Side channels arise due to sharing of resources among mutually untrusting principals. In public clouds, different tenants share CPUs, caches, memory, storage, and network resources of the cloud provider. A tenant's (called the victim) usage of a server's resources may be correlated with its secrets; an adversarial tenant on the same server can observe the victim's usage of shared resources and thereby infer the victim's secrets. How can tenants ensure privacy of their sensitive data and code hosted in the cloud in face of such side-channel attacks? Moreover, how can we design efficient side-channel mitigations in the face of changing landscape of cloud architecture, where applications and hardware are becoming more disaggregated, leading to increased resource sharing among untrusted tenants?

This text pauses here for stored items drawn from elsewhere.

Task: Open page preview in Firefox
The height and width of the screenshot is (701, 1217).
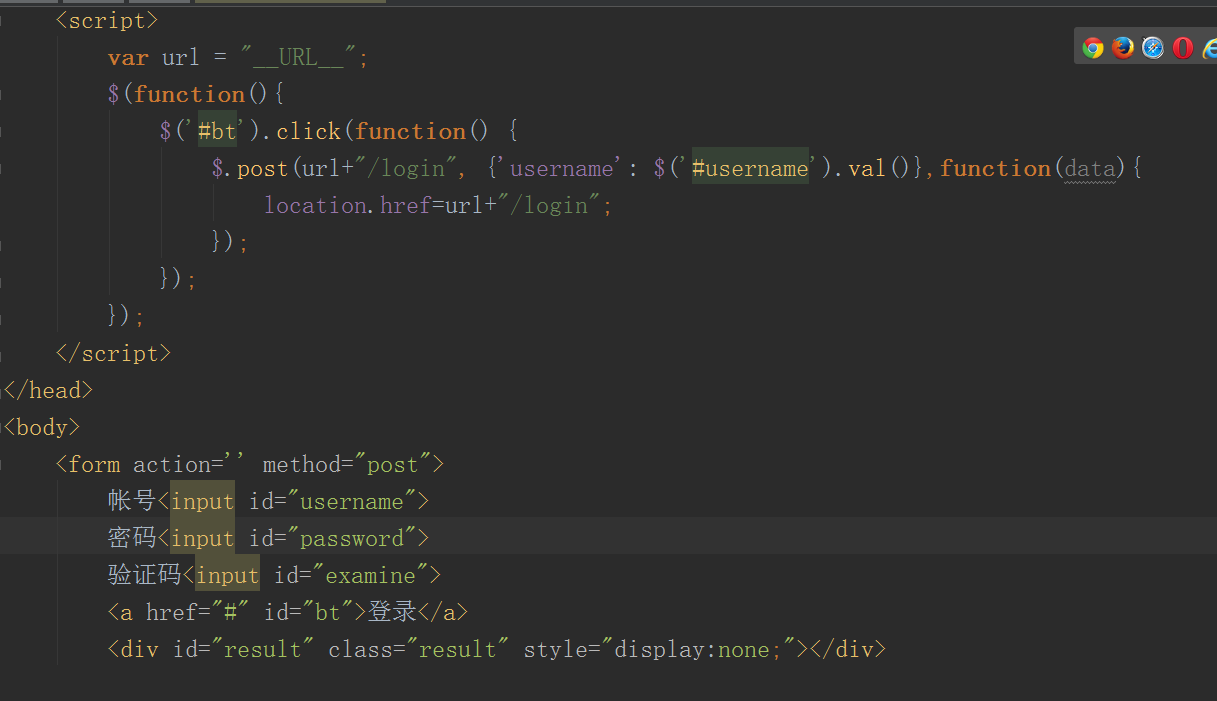Action: pos(1123,48)
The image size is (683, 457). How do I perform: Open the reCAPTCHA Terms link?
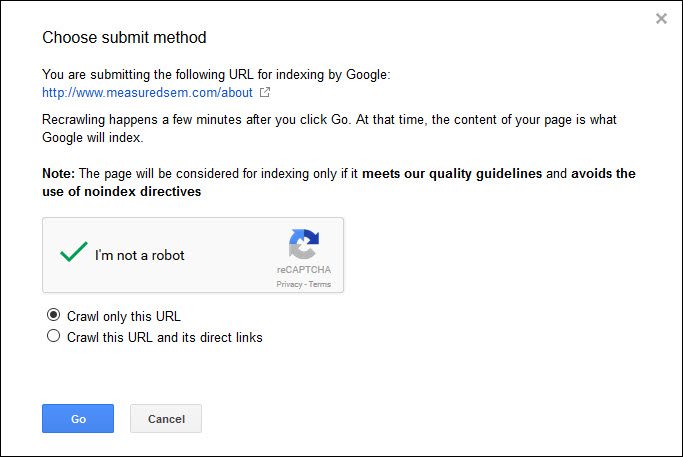coord(320,285)
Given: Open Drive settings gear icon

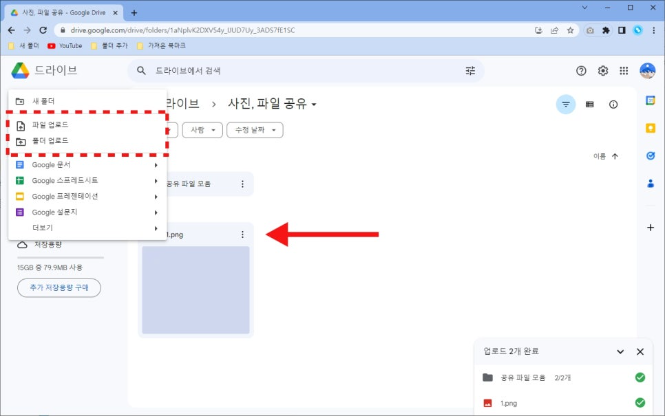Looking at the screenshot, I should point(603,72).
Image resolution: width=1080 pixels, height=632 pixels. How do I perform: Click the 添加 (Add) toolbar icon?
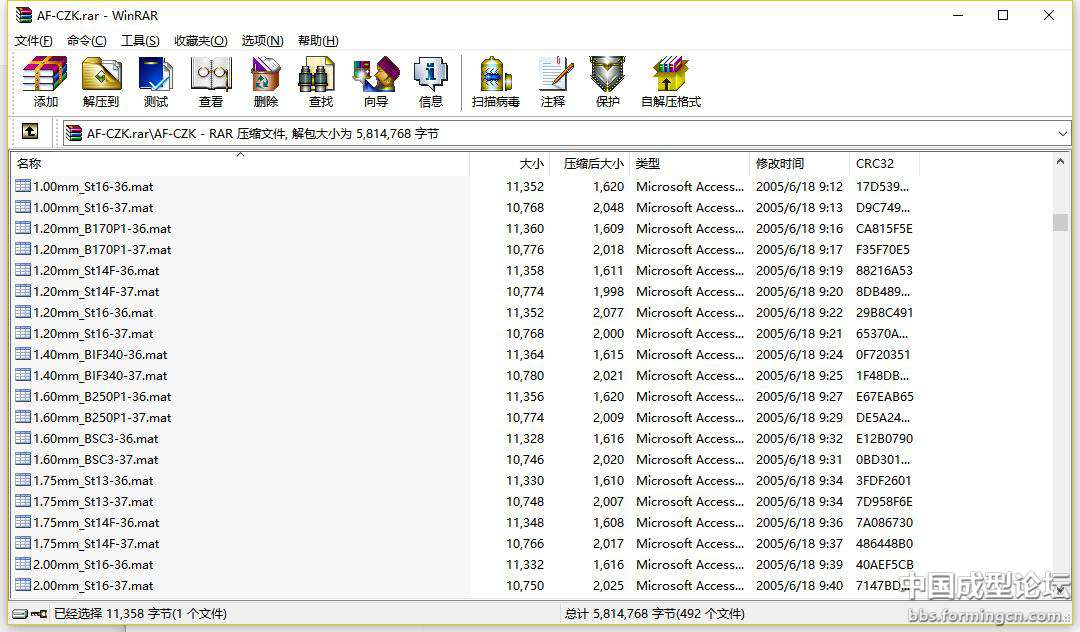pos(45,82)
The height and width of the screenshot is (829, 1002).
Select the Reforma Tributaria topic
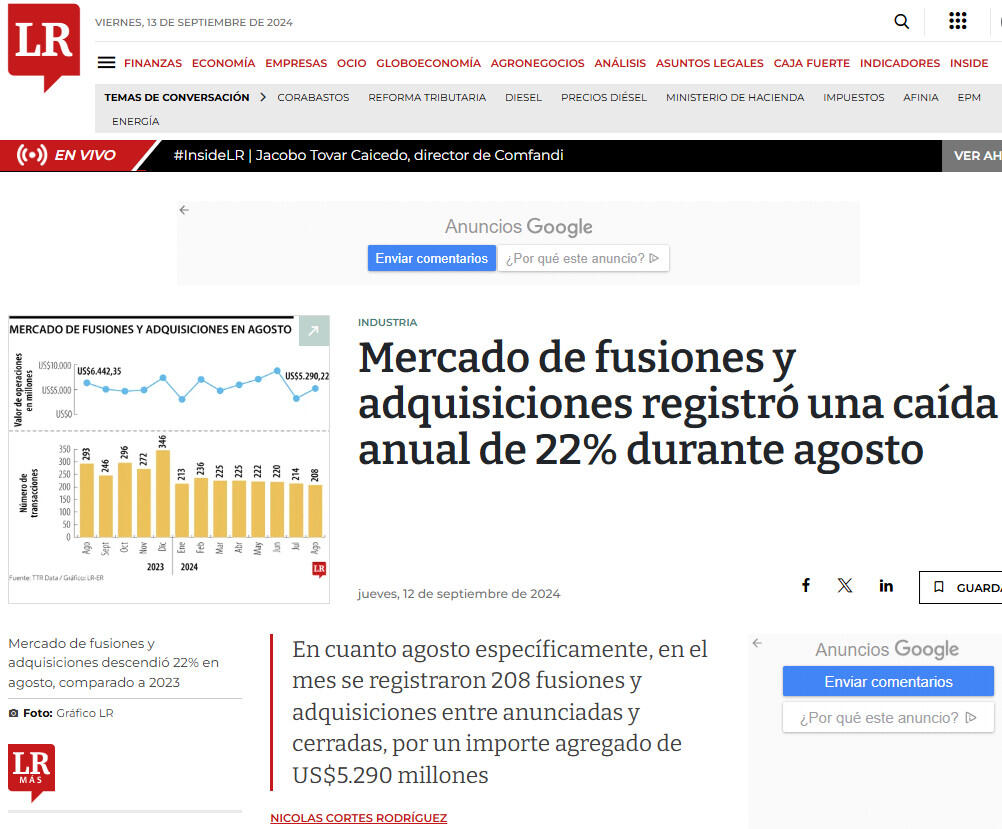427,98
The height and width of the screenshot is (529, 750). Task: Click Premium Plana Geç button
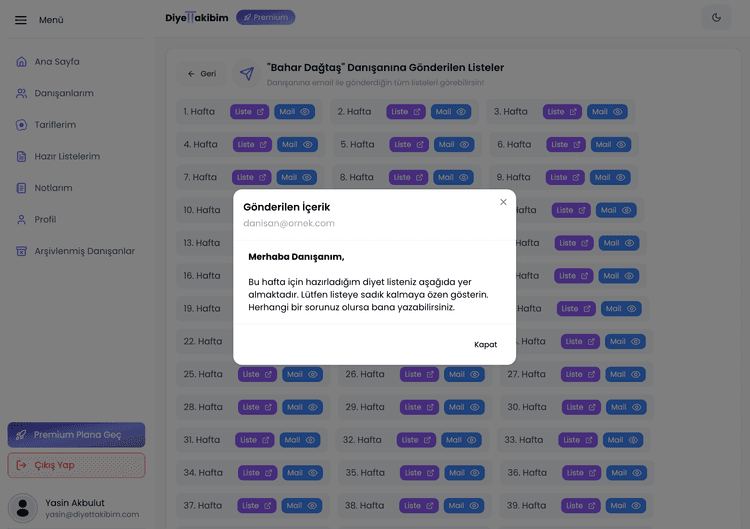(x=76, y=435)
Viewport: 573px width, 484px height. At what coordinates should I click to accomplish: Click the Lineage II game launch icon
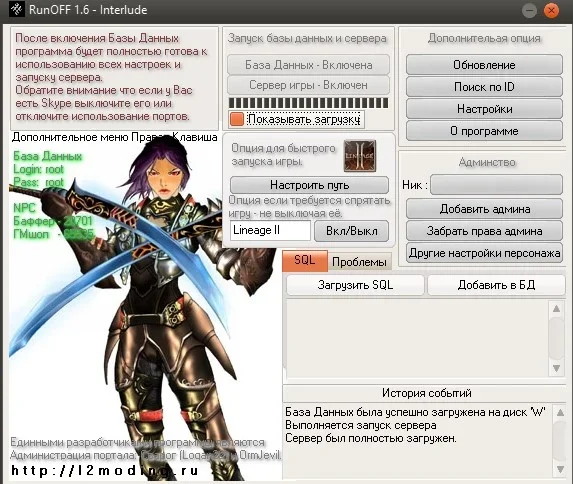click(360, 156)
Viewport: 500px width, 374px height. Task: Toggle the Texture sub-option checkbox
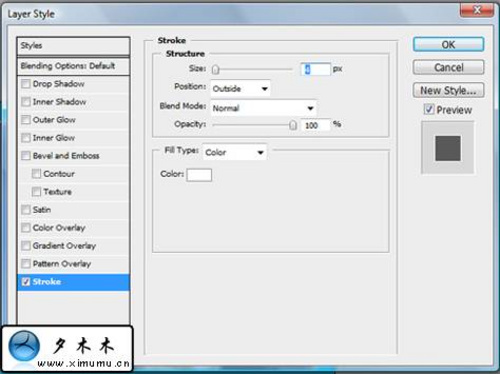tap(36, 192)

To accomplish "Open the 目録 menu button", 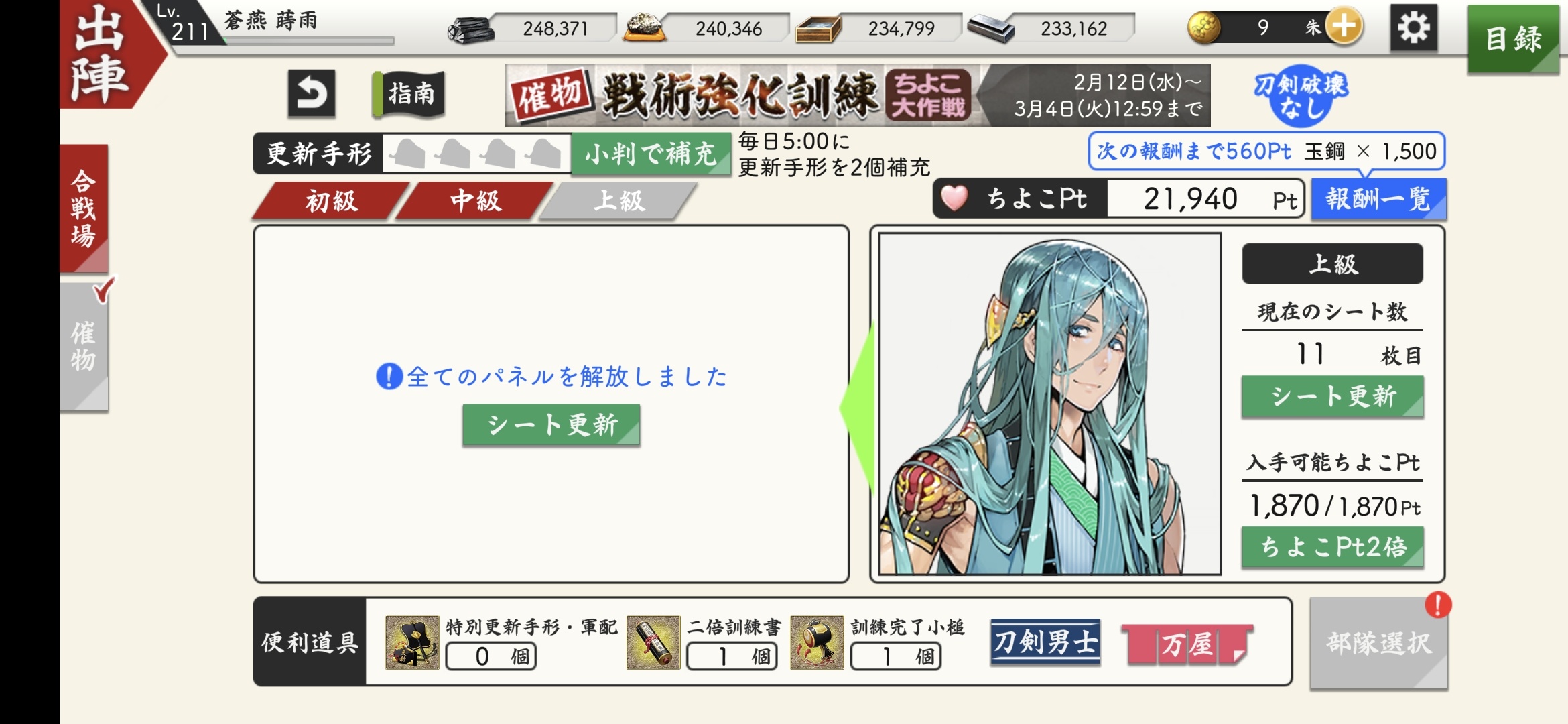I will [x=1513, y=39].
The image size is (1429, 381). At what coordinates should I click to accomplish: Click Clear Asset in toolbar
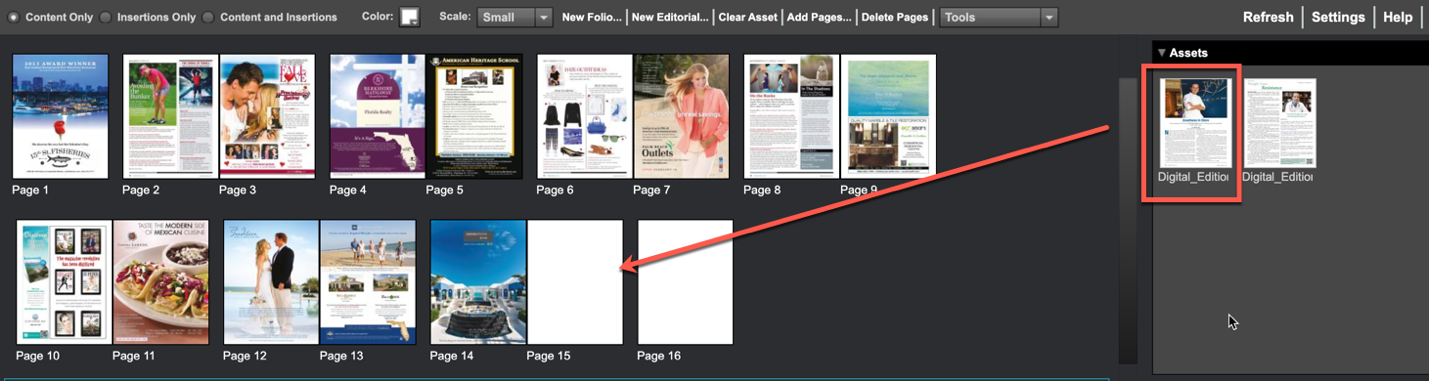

Our prior work has investigated fundamental principles in building secure mitigations for memory (USENIX Security '17) and network side-channel attacks in cloud (USENIX Security '22). The key principle is to shape an application's resource usage pattern to make it independent of the application's secrets. Using this principle we developed mitigations for applications ranging from proprietary machine learning algorithms to web and video streaming services, which protect the application secrets while incurring moderate overheads on the application performance and resource requirements. In the future, we will build more efficient, general-purpose, and practical tools for mitigating side-channel attacks in serverless cloud applications running on disaggregated datacenter hardware.